* [WHAT TO WORK ON] Reproduce the records below; each should match the original exactly.

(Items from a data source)
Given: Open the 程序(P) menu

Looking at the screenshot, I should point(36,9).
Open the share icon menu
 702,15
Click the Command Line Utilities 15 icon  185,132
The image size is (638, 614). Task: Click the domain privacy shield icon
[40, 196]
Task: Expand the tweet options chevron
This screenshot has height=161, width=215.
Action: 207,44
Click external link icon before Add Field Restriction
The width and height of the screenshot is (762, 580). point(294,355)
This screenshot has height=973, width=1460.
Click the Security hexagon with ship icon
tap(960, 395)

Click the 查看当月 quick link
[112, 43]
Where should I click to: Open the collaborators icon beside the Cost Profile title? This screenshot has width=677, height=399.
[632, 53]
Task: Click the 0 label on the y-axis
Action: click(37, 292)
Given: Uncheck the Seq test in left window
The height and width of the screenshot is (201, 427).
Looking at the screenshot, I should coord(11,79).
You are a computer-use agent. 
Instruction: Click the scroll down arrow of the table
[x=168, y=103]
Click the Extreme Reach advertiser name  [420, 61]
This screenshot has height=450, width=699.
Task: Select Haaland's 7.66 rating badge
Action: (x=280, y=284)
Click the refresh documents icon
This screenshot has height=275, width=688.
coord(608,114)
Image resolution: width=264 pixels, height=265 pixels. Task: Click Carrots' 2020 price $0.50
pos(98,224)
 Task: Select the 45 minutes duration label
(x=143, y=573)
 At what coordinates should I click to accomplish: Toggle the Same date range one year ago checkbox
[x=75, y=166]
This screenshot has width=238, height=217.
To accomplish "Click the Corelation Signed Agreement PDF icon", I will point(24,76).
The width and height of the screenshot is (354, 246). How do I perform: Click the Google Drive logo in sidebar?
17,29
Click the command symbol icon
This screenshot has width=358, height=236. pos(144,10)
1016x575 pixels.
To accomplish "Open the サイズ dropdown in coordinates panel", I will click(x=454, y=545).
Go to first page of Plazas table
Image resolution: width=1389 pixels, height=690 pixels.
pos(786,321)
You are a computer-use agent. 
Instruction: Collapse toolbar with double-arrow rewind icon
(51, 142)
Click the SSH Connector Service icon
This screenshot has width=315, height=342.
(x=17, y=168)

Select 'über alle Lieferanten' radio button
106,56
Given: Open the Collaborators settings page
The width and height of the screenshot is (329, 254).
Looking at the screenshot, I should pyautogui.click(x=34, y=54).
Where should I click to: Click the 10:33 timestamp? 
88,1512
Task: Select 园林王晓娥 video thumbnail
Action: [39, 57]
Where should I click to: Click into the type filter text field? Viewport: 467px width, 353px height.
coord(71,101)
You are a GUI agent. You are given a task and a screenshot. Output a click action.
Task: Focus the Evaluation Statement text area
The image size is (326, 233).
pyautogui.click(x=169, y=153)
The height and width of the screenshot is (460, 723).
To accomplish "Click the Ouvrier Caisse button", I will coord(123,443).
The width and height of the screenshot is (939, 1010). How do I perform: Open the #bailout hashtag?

* [RESPONSE TO THE EXERCISE]
Given: Open the 程序(P) menu

Looking at the screenshot, I should point(36,9).
Open the share icon menu
 702,15
Click the Command Line Utilities 15 icon  185,132
The image size is (638, 614). Task: Click the domain privacy shield icon
[40, 196]
Task: Expand the tweet options chevron
This screenshot has height=161, width=215.
Action: 207,44
Click external link icon before Add Field Restriction
The width and height of the screenshot is (762, 580). point(294,355)
This screenshot has height=973, width=1460.
Click the Security hexagon with ship icon
tap(960, 395)

Click the 查看当月 quick link
[112, 43]
Where should I click to: Open the collaborators icon beside the Cost Profile title? This screenshot has width=677, height=399.
[632, 53]
Task: Click the 0 label on the y-axis
Action: click(37, 292)
Given: Uncheck the Seq test in left window
The height and width of the screenshot is (201, 427).
Looking at the screenshot, I should coord(11,79).
You are a computer-use agent. 
Instruction: Click the scroll down arrow of the table
[x=168, y=103]
Click the Extreme Reach advertiser name  [420, 61]
This screenshot has height=450, width=699.
Task: Select Haaland's 7.66 rating badge
Action: (x=280, y=284)
Click the refresh documents icon
This screenshot has height=275, width=688.
coord(608,114)
Image resolution: width=264 pixels, height=265 pixels. Task: Click Carrots' 2020 price $0.50
pos(98,224)
 Task: Select the 45 minutes duration label
(x=143, y=573)
 At what coordinates should I click to accomplish: Toggle the Same date range one year ago checkbox
[x=75, y=166]
This screenshot has width=238, height=217.
To accomplish "Click the Corelation Signed Agreement PDF icon", I will point(24,76).
The width and height of the screenshot is (354, 246). How do I perform: Click the Google Drive logo in sidebar?
17,29
Click the command symbol icon
This screenshot has width=358, height=236. pos(144,10)
1016x575 pixels.
To accomplish "Open the サイズ dropdown in coordinates panel", I will click(x=454, y=545).
Go to first page of Plazas table
Image resolution: width=1389 pixels, height=690 pixels.
pos(786,321)
You are a computer-use agent. 
Instruction: Collapse toolbar with double-arrow rewind icon
(51, 142)
Click the SSH Connector Service icon
This screenshot has width=315, height=342.
(x=17, y=168)

Select 'über alle Lieferanten' radio button
106,56
Given: Open the Collaborators settings page
The width and height of the screenshot is (329, 254).
Looking at the screenshot, I should pyautogui.click(x=34, y=54).
Where should I click to: Click the 10:33 timestamp? 
88,1512
Task: Select 园林王晓娥 video thumbnail
Action: [39, 57]
Where should I click to: Click into the type filter text field? Viewport: 467px width, 353px height.
coord(71,101)
You are a GUI agent. You are given a task and a screenshot. Output a click action.
Task: Focus the Evaluation Statement text area
The image size is (326, 233).
pyautogui.click(x=169, y=153)
The height and width of the screenshot is (460, 723).
To accomplish "Click the Ouvrier Caisse button", I will coord(123,443).
The width and height of the screenshot is (939, 1010). How do I perform: Open the #bailout hashtag?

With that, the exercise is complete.